Activity -> How many lines of the data hold the word "agent"? State the number and nothing else.

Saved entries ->
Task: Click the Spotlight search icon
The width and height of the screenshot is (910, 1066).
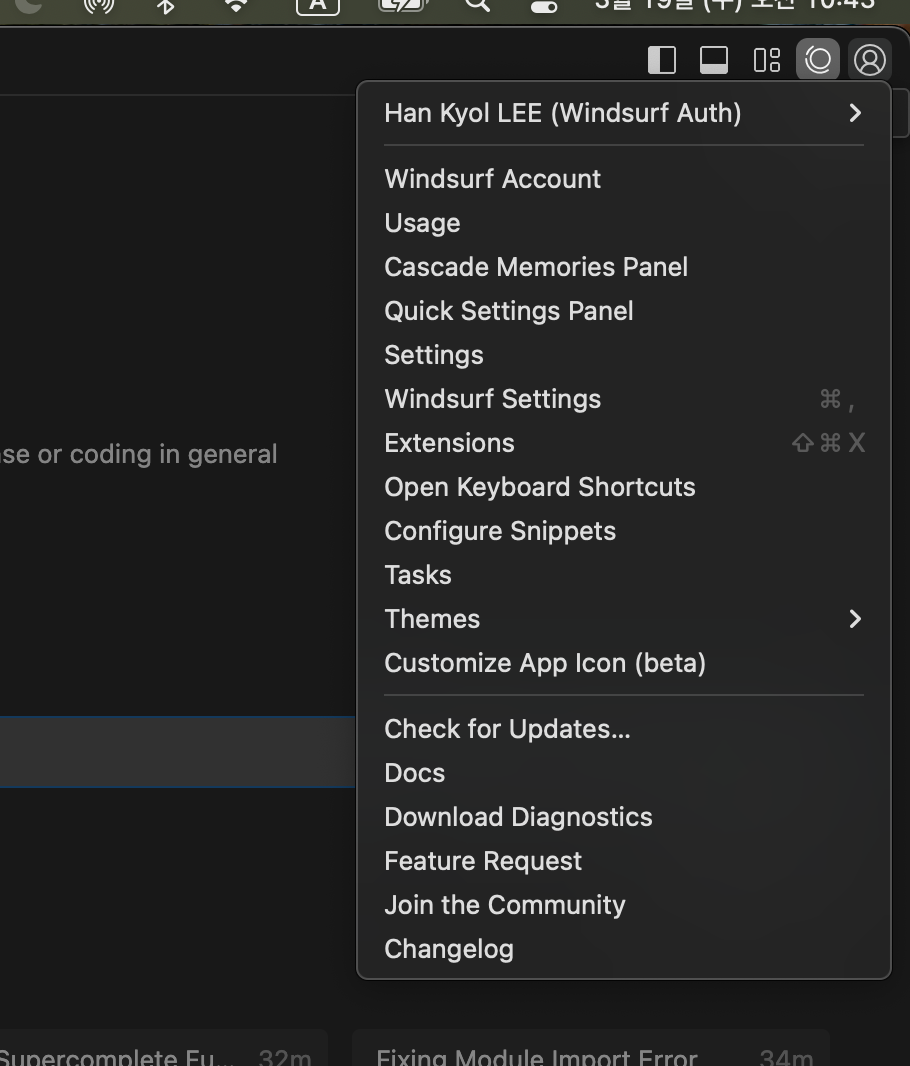Action: click(x=478, y=5)
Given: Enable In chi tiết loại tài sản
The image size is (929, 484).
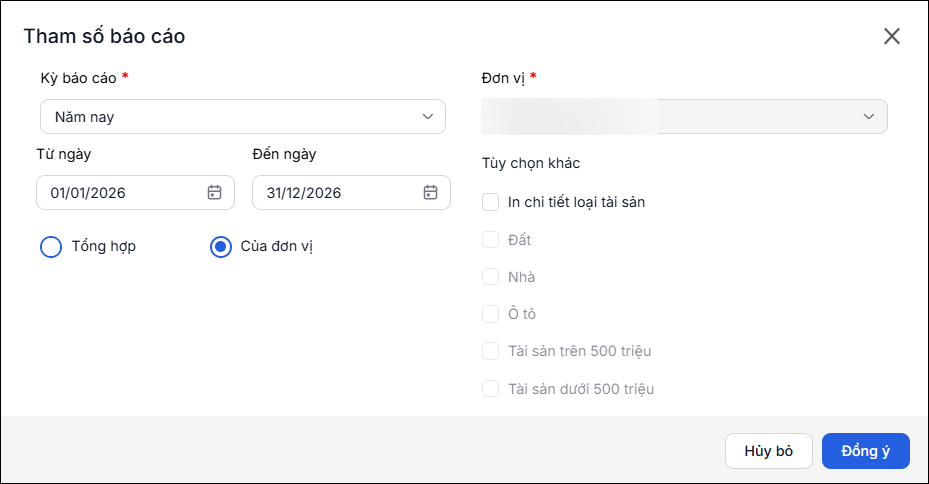Looking at the screenshot, I should point(491,202).
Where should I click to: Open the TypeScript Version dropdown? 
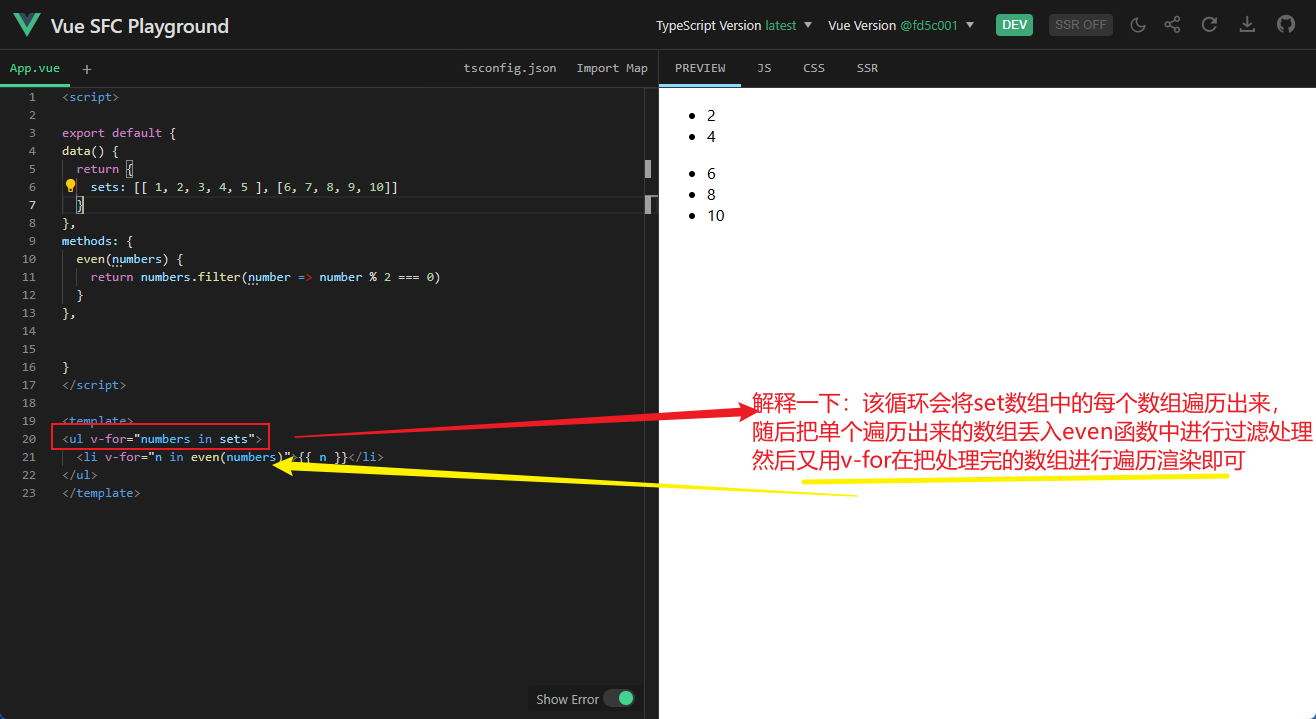pyautogui.click(x=734, y=25)
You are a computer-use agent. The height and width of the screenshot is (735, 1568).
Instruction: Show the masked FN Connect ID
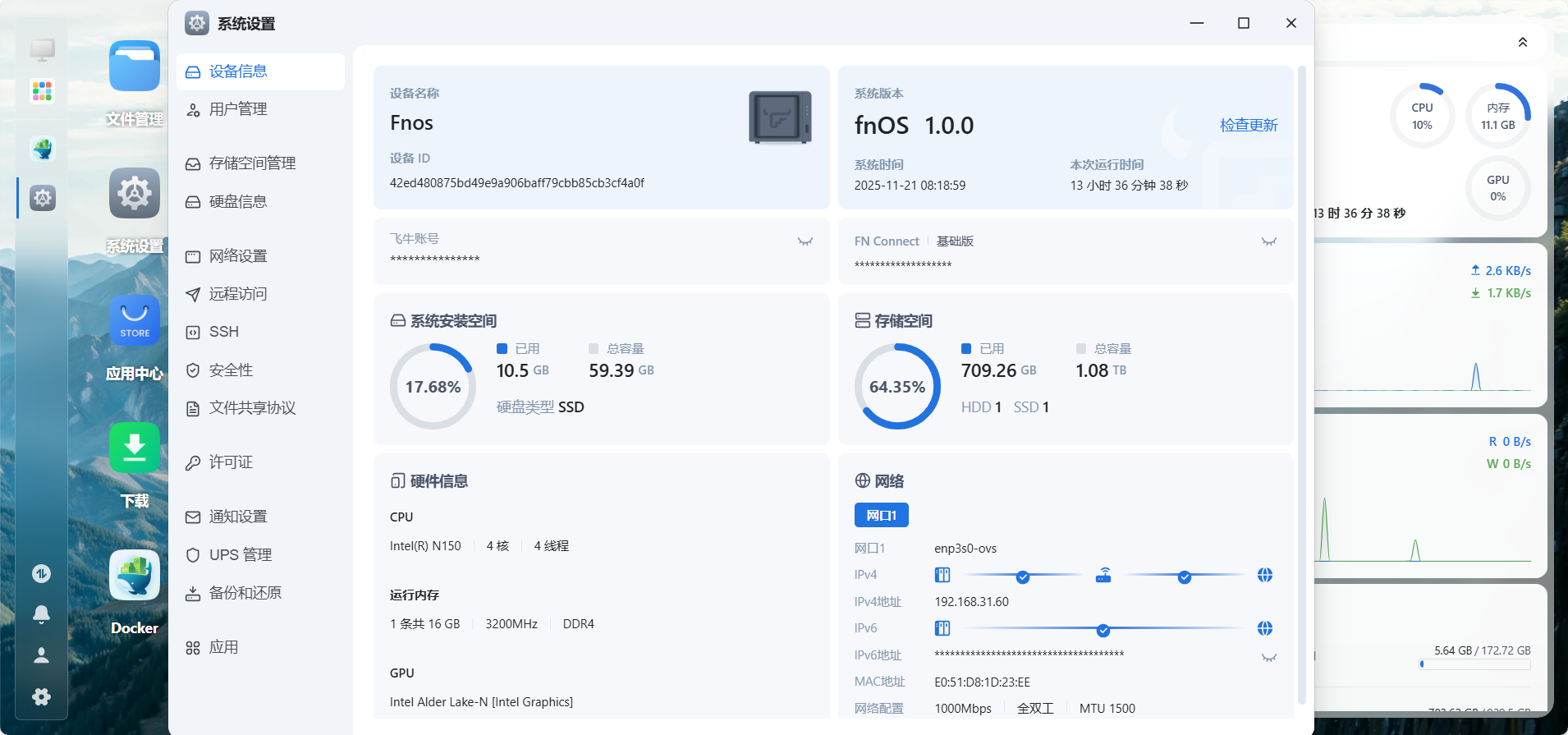tap(1268, 241)
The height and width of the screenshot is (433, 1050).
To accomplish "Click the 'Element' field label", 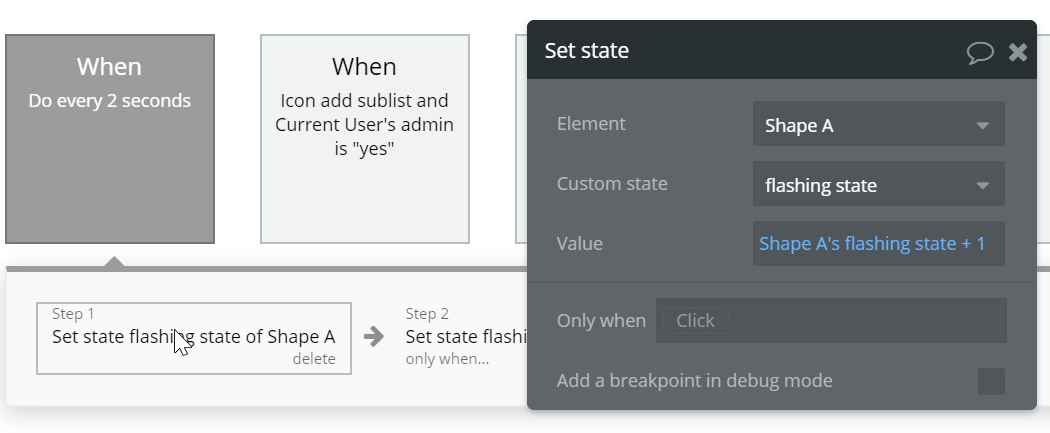I will pyautogui.click(x=591, y=124).
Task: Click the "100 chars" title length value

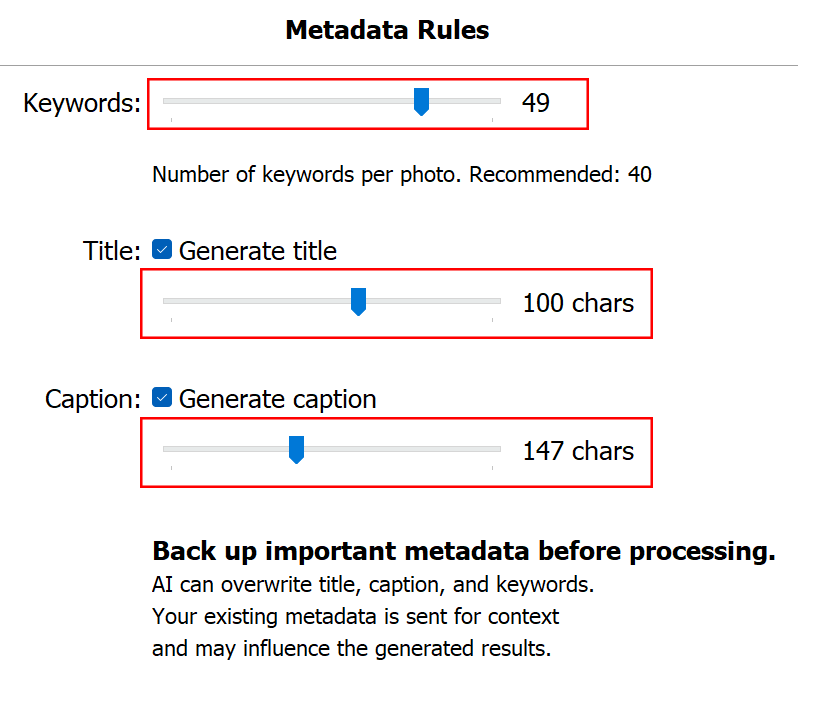Action: 578,302
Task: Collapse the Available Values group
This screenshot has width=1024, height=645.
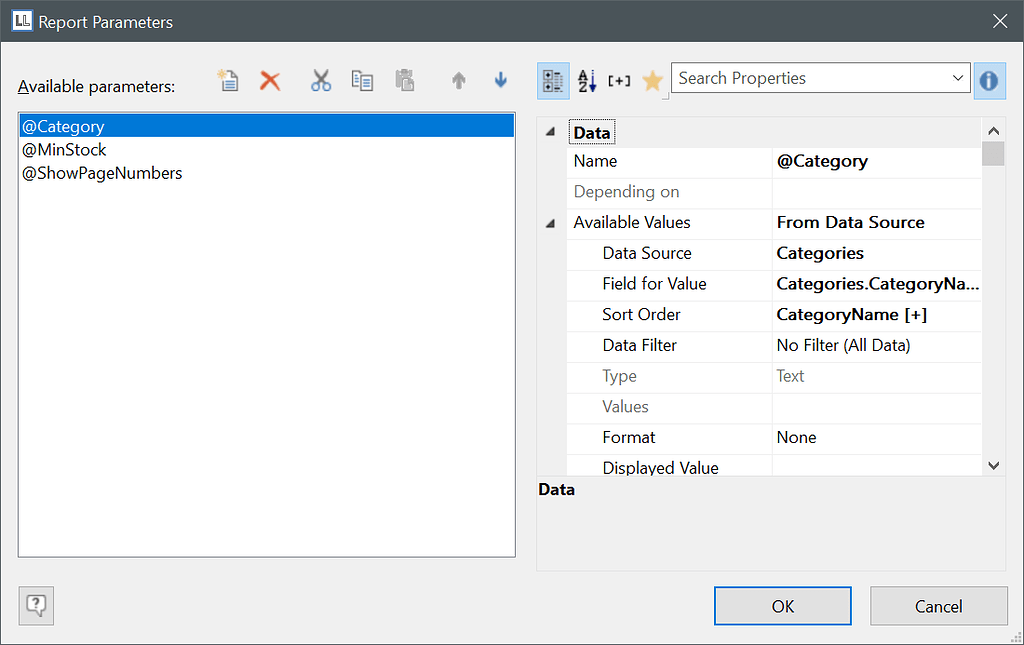Action: click(549, 224)
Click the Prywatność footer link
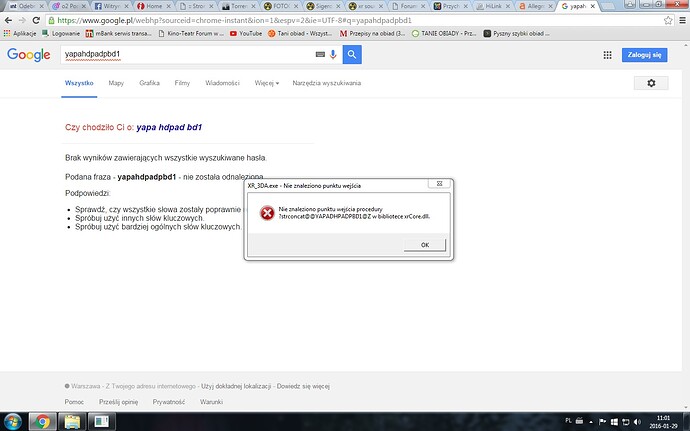The width and height of the screenshot is (690, 431). pos(167,401)
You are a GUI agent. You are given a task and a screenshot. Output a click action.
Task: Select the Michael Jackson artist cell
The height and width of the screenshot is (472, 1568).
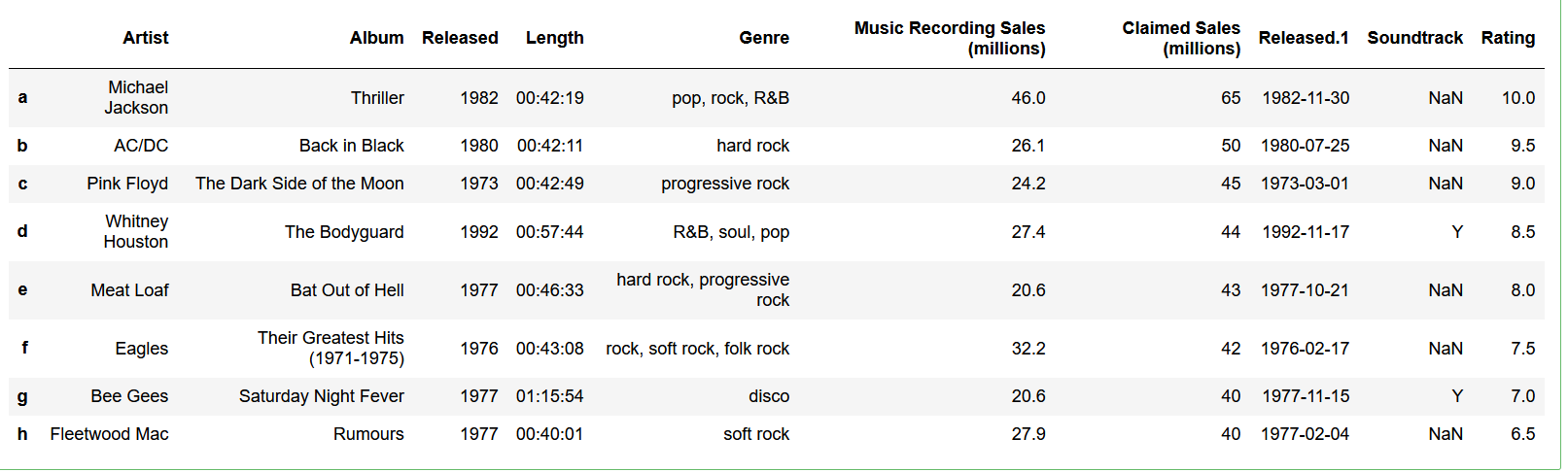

Output -> 2